- Exercise directions
Swap "top chart" for "upper chart" throughout the entries below, and reproduce every line otherwise unchanged.

*** Records provided ***

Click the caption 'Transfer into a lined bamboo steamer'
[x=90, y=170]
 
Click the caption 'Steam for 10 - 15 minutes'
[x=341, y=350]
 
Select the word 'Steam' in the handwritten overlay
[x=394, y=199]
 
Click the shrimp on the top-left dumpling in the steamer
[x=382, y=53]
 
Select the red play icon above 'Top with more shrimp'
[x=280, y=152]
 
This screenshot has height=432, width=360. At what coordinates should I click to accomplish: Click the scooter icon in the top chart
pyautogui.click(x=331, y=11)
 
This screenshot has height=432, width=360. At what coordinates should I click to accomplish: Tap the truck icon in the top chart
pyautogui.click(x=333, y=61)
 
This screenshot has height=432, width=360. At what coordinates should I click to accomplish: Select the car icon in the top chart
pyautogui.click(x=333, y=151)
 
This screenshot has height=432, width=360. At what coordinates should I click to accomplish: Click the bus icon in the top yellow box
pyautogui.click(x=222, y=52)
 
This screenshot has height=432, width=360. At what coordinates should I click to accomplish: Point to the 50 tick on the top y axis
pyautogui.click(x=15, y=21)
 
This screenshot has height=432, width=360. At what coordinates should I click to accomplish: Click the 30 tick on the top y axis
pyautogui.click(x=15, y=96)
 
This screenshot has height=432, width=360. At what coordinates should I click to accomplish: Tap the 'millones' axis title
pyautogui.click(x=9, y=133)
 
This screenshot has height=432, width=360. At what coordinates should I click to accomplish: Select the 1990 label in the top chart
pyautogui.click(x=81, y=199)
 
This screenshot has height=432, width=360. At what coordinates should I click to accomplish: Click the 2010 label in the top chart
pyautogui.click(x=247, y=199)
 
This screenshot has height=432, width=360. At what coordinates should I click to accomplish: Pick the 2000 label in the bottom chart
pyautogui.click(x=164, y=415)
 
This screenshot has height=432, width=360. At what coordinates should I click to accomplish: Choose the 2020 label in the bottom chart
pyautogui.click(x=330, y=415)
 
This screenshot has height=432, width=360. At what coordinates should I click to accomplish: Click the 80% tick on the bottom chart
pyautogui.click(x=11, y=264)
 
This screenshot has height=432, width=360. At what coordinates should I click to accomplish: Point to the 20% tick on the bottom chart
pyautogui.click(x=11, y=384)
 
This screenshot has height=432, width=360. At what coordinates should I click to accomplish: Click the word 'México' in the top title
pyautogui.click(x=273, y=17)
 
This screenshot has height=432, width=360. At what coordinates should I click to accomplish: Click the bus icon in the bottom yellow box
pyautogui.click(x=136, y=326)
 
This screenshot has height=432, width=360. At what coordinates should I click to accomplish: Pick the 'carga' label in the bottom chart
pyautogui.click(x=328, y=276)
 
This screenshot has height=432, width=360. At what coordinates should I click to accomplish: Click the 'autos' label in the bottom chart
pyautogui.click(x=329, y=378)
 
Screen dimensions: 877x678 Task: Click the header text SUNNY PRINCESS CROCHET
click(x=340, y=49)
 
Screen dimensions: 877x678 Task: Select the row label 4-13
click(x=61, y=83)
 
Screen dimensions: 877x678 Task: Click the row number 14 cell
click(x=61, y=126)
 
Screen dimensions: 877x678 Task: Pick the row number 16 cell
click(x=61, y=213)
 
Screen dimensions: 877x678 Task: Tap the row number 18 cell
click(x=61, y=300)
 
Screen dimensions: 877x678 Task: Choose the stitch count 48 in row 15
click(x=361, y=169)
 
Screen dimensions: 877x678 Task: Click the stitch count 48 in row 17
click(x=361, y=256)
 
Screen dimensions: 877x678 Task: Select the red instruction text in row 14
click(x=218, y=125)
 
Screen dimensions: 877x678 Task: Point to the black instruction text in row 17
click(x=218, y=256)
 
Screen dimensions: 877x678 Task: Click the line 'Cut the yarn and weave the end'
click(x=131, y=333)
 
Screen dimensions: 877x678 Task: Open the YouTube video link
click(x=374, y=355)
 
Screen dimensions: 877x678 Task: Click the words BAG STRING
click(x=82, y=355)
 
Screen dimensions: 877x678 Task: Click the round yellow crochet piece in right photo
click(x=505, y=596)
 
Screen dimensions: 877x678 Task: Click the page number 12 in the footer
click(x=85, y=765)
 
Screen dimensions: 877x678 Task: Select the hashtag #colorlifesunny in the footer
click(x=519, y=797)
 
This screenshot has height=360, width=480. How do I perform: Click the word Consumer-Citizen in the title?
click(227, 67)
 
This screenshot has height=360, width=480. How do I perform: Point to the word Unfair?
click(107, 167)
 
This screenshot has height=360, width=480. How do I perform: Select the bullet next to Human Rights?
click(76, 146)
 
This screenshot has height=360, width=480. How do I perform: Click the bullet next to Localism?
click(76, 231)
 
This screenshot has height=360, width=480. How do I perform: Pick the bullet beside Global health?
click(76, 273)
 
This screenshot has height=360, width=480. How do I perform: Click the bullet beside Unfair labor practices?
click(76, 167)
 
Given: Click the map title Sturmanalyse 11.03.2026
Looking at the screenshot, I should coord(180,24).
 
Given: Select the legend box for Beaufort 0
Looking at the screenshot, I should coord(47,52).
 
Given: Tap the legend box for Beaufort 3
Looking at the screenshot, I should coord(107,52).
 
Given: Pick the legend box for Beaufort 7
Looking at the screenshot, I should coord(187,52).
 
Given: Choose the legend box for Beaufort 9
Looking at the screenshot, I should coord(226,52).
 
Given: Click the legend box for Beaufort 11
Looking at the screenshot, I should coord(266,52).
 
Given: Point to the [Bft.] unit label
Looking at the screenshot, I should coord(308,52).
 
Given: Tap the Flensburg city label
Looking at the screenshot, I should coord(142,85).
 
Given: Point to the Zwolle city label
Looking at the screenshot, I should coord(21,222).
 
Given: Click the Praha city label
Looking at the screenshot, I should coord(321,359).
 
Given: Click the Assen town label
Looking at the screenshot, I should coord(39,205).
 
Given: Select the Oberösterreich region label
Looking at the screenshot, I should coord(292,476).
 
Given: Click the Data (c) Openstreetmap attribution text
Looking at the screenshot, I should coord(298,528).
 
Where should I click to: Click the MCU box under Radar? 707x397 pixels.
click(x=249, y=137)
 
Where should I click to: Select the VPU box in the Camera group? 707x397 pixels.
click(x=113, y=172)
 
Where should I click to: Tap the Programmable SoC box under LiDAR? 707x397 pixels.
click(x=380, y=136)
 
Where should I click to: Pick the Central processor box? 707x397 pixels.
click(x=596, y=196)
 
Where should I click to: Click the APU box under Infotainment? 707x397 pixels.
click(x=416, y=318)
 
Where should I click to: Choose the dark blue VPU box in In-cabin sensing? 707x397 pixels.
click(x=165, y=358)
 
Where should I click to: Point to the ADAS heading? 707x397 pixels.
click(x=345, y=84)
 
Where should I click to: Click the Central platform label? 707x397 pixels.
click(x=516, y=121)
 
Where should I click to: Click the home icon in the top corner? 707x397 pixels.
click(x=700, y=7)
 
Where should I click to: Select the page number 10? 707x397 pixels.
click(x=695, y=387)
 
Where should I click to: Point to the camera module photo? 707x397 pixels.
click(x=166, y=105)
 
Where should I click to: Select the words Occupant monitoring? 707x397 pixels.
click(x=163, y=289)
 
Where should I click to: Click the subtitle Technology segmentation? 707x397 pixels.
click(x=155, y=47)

***

- The result
Click the caption 'Transfer into a lined bamboo steamer'
[x=90, y=170]
 
Click the caption 'Steam for 10 - 15 minutes'
[x=341, y=350]
 
Select the word 'Steam' in the handwritten overlay
[x=394, y=199]
 
Click the shrimp on the top-left dumpling in the steamer
[x=382, y=53]
 
Select the red play icon above 'Top with more shrimp'
[x=280, y=152]
 
This screenshot has height=432, width=360. At what coordinates should I click to accomplish: Click the scooter icon in the upper chart
pyautogui.click(x=331, y=11)
 
This screenshot has height=432, width=360. At what coordinates should I click to accomplish: Tap the truck icon in the upper chart
pyautogui.click(x=333, y=61)
 
This screenshot has height=432, width=360. At what coordinates should I click to accomplish: Select the car icon in the upper chart
pyautogui.click(x=333, y=151)
 
This screenshot has height=432, width=360. At what coordinates should I click to accomplish: Click the bus icon in the top yellow box
pyautogui.click(x=222, y=52)
 
This screenshot has height=432, width=360. At what coordinates should I click to accomplish: Point to the 50 tick on the top y axis
pyautogui.click(x=15, y=21)
 
This screenshot has height=432, width=360. At what coordinates should I click to accomplish: Click the 30 tick on the top y axis
pyautogui.click(x=15, y=96)
 
This screenshot has height=432, width=360. At what coordinates should I click to accomplish: Tap the 'millones' axis title
pyautogui.click(x=9, y=133)
 
This screenshot has height=432, width=360. At what coordinates should I click to accomplish: Select the 1990 label in the upper chart
pyautogui.click(x=81, y=199)
 
This screenshot has height=432, width=360. At what coordinates should I click to accomplish: Click the 2010 label in the upper chart
pyautogui.click(x=247, y=199)
 
This screenshot has height=432, width=360. At what coordinates should I click to accomplish: Pick the 2000 label in the bottom chart
pyautogui.click(x=164, y=415)
 
This screenshot has height=432, width=360. At what coordinates should I click to accomplish: Choose the 2020 label in the bottom chart
pyautogui.click(x=330, y=415)
 
This screenshot has height=432, width=360. At what coordinates should I click to accomplish: Click the 80% tick on the bottom chart
pyautogui.click(x=11, y=264)
 
This screenshot has height=432, width=360. At what coordinates should I click to accomplish: Point to the 20% tick on the bottom chart
pyautogui.click(x=11, y=384)
 
This screenshot has height=432, width=360. At what coordinates should I click to accomplish: Click the word 'México' in the top title
pyautogui.click(x=273, y=17)
 
This screenshot has height=432, width=360. At what coordinates should I click to accomplish: Click the bus icon in the bottom yellow box
pyautogui.click(x=136, y=326)
 
This screenshot has height=432, width=360. At what coordinates should I click to accomplish: Pick the 'carga' label in the bottom chart
pyautogui.click(x=328, y=276)
 
This screenshot has height=432, width=360. At what coordinates should I click to accomplish: Click the 'autos' label in the bottom chart
pyautogui.click(x=329, y=378)
 
Screen dimensions: 877x678 Task: Click the header text SUNNY PRINCESS CROCHET
click(x=340, y=49)
 
Screen dimensions: 877x678 Task: Select the row label 4-13
click(x=61, y=83)
 
Screen dimensions: 877x678 Task: Click the row number 14 cell
click(x=61, y=126)
 
Screen dimensions: 877x678 Task: Pick the row number 16 cell
click(x=61, y=213)
 
Screen dimensions: 877x678 Task: Tap the row number 18 cell
click(x=61, y=300)
 
Screen dimensions: 877x678 Task: Choose the stitch count 48 in row 15
click(x=361, y=169)
 
Screen dimensions: 877x678 Task: Click the stitch count 48 in row 17
click(x=361, y=256)
 
Screen dimensions: 877x678 Task: Select the red instruction text in row 14
click(x=218, y=125)
 
Screen dimensions: 877x678 Task: Point to the black instruction text in row 17
click(x=218, y=256)
 
Screen dimensions: 877x678 Task: Click the line 'Cut the yarn and weave the end'
click(x=131, y=333)
 
Screen dimensions: 877x678 Task: Open the YouTube video link
click(x=374, y=355)
 
Screen dimensions: 877x678 Task: Click the words BAG STRING
click(x=82, y=355)
 
Screen dimensions: 877x678 Task: Click the round yellow crochet piece in right photo
click(x=505, y=596)
 
Screen dimensions: 877x678 Task: Click the page number 12 in the footer
click(x=85, y=765)
 
Screen dimensions: 877x678 Task: Select the hashtag #colorlifesunny in the footer
click(x=519, y=797)
 
This screenshot has height=360, width=480. How do I perform: Click the word Consumer-Citizen in the title?
click(227, 67)
 
This screenshot has height=360, width=480. How do I perform: Point to the word Unfair?
click(107, 167)
 
This screenshot has height=360, width=480. How do I perform: Select the bullet next to Human Rights?
click(76, 146)
 
This screenshot has height=360, width=480. How do I perform: Click the bullet next to Localism?
click(76, 231)
 
This screenshot has height=360, width=480. How do I perform: Pick the bullet beside Global health?
click(76, 273)
 
This screenshot has height=360, width=480. How do I perform: Click the bullet beside Unfair labor practices?
click(76, 167)
 
Given: Click the map title Sturmanalyse 11.03.2026
Looking at the screenshot, I should coord(180,24).
 
Given: Select the legend box for Beaufort 0
Looking at the screenshot, I should coord(47,52).
 
Given: Tap the legend box for Beaufort 3
Looking at the screenshot, I should coord(107,52).
 
Given: Pick the legend box for Beaufort 7
Looking at the screenshot, I should coord(187,52).
 
Given: Choose the legend box for Beaufort 9
Looking at the screenshot, I should coord(226,52).
 
Given: Click the legend box for Beaufort 11
Looking at the screenshot, I should coord(266,52).
 
Given: Point to the [Bft.] unit label
Looking at the screenshot, I should coord(308,52).
 
Given: Tap the Flensburg city label
Looking at the screenshot, I should coord(142,85).
 
Given: Point to the Zwolle city label
Looking at the screenshot, I should coord(21,222).
 
Given: Click the Praha city label
Looking at the screenshot, I should coord(321,359).
 
Given: Click the Assen town label
Looking at the screenshot, I should coord(39,205).
 
Given: Select the Oberösterreich region label
Looking at the screenshot, I should coord(292,476).
 
Given: Click the Data (c) Openstreetmap attribution text
Looking at the screenshot, I should coord(298,528).
 
Where should I click to: Click the MCU box under Radar? 707x397 pixels.
click(x=249, y=137)
 
Where should I click to: Select the VPU box in the Camera group? 707x397 pixels.
click(x=113, y=172)
 
Where should I click to: Tap the Programmable SoC box under LiDAR? 707x397 pixels.
click(x=380, y=136)
 
Where should I click to: Pick the Central processor box? 707x397 pixels.
click(x=596, y=196)
 
Where should I click to: Click the APU box under Infotainment? 707x397 pixels.
click(x=416, y=318)
 
Where should I click to: Choose the dark blue VPU box in In-cabin sensing? 707x397 pixels.
click(x=165, y=358)
 
Where should I click to: Point to the ADAS heading? 707x397 pixels.
click(x=345, y=84)
 
Where should I click to: Click the Central platform label? 707x397 pixels.
click(x=516, y=121)
 
Where should I click to: Click the home icon in the top corner? 707x397 pixels.
click(x=700, y=7)
 
Where should I click to: Select the page number 10? 707x397 pixels.
click(x=695, y=387)
 
Where should I click to: Point to the camera module photo? 707x397 pixels.
click(x=166, y=105)
 
Where should I click to: Select the words Occupant monitoring? 707x397 pixels.
click(x=163, y=289)
 
Where should I click to: Click the subtitle Technology segmentation? 707x397 pixels.
click(x=155, y=47)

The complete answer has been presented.